O Supremo Tribunal Federal (STF) agendou para 11 de setembro o recomeço da análise em plenário virtual referente à constitucionalidade das modificações aprovadas pelo Poder Legislativo com o objetivo de abrandar a Lei da Ficha Limpa. O mecanismo legal é responsável por barrar a disputa eleitoral de cidadãos que possuem condenações na Justiça.

A apreciação da matéria acabou interrompida no mês de junho em razão de um pedido de vista formulado pelo ministro Gilmar Mendes. O magistrado disponibilizou o expediente para a continuidade da votação de 21 de agosto.

Posicionamento dos magistrados e histórico do processo
No momento, o placar no tribunal soma 2 votos a 0 opostos às flexibilizações aprovadas pelos parlamentares. Os posicionamentos contrários às alterações foram registrados pelos ministros Cármen Lúcia e Luiz Fux.

Os integrantes da Suprema Corte vão analisar o questionamento formalizado pelo partido Rede Sustentabilidade. A legenda busca invalidar os efeitos da Lei Complementar 219 de 2025, dispositivo que diminuiu o cálculo do tempo em que o político fica impedido de concorrer.

Detalhamento dos prazos e possíveis beneficiados
Entre as principais alterações propostas pela legislação, destaca-se a fixação de um teto de 12 anos para a sanção de inelegibilidade de pessoas com condenações acumuladas em diferentes processos decorrentes de improbidade administrativa.

O texto revisado pelo Congresso alterou também o momento inicial para a contagem do tempo de inelegibilidade de oito anos aplicável aos condenados. Conforme a regra aprovada pelos parlamentares, esse intervalo de oito anos precisa ter contagem iniciada a partir da sentença condenatória, diferente do modelo vigente, que contabiliza o período somente após a quitação total da pena.

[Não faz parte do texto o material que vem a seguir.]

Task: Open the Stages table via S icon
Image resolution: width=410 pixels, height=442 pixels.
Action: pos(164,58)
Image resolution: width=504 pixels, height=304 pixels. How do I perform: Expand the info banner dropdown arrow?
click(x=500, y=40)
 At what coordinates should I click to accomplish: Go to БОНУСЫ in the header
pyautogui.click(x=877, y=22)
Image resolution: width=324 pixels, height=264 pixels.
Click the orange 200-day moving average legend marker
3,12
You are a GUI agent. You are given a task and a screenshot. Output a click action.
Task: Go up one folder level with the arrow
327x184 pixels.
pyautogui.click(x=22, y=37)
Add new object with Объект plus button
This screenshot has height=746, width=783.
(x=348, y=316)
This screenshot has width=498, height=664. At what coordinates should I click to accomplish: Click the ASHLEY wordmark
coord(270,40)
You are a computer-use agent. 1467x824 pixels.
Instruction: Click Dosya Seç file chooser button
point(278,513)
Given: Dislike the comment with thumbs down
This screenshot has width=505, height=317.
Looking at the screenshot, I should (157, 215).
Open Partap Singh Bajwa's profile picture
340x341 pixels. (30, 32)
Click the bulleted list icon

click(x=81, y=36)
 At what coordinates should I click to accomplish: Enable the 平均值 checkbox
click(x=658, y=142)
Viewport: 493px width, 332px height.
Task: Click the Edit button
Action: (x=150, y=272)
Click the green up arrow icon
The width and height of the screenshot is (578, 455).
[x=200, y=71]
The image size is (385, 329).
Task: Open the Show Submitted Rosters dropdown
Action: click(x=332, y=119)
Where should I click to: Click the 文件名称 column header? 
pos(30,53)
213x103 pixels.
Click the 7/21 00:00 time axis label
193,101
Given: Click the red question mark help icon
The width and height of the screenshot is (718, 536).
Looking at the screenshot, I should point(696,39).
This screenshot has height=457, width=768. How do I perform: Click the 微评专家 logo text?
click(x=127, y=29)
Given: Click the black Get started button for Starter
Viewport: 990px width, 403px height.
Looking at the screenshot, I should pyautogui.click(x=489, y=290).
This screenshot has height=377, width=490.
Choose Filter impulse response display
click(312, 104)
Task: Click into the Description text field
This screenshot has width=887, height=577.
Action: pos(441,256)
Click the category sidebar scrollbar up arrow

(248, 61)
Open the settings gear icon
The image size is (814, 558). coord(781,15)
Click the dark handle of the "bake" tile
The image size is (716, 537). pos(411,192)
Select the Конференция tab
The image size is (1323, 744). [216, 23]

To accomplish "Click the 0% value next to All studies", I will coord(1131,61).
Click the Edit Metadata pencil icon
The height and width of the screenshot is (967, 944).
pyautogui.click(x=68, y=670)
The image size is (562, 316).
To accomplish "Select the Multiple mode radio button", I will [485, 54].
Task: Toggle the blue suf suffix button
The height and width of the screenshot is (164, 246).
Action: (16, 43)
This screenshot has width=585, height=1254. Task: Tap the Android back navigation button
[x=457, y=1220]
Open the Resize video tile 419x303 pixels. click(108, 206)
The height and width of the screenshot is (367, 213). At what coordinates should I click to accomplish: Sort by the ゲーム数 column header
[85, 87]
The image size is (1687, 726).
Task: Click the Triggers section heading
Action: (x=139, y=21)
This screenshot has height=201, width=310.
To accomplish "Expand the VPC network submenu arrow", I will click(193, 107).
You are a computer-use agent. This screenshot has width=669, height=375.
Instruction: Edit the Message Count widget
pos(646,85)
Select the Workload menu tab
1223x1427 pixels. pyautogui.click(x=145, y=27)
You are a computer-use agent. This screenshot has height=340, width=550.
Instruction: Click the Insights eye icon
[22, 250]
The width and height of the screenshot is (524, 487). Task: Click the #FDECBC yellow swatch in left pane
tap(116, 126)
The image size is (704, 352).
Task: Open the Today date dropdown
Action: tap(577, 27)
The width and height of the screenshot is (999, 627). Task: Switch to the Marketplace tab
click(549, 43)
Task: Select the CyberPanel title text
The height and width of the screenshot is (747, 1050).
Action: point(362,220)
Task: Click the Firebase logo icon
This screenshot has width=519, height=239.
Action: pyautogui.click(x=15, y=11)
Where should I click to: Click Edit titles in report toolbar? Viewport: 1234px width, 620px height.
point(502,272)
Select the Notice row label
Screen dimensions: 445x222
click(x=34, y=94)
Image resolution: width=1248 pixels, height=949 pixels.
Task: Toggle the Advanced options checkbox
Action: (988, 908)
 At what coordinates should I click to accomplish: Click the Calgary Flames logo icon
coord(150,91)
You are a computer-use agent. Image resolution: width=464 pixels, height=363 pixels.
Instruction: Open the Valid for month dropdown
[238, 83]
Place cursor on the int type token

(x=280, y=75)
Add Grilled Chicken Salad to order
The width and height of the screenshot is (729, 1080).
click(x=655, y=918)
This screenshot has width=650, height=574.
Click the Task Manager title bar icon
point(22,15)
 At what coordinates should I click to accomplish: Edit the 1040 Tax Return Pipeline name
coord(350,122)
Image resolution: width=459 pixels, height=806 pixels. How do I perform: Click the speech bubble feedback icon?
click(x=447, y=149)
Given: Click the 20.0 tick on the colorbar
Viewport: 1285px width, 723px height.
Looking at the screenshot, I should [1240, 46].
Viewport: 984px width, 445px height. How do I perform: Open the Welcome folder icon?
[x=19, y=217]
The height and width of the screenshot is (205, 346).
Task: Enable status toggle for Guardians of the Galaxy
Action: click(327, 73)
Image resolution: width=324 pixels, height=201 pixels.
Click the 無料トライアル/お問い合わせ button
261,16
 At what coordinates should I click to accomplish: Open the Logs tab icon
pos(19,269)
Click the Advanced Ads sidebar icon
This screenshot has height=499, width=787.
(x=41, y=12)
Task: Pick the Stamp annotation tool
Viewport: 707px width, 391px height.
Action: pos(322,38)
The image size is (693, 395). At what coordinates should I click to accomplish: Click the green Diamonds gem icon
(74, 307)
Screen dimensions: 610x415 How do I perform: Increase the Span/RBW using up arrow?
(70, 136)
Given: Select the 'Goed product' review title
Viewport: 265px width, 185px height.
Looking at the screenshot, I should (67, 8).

Na hipótese de o Supremo considerar os pontos válidos, o entendimento poderá reabilitar disputas eleitorais e viabilizar os nomes de José Roberto Arruda na corrida pelo governo do Distrito Federal, de Eduardo Cunha em busca de uma vaga de deputado federal por Minas Gerais e de Anthony Garotinho na disputa pela chefia do Executivo no estado do Rio de Janeiro. Com informações da Agência Brasil.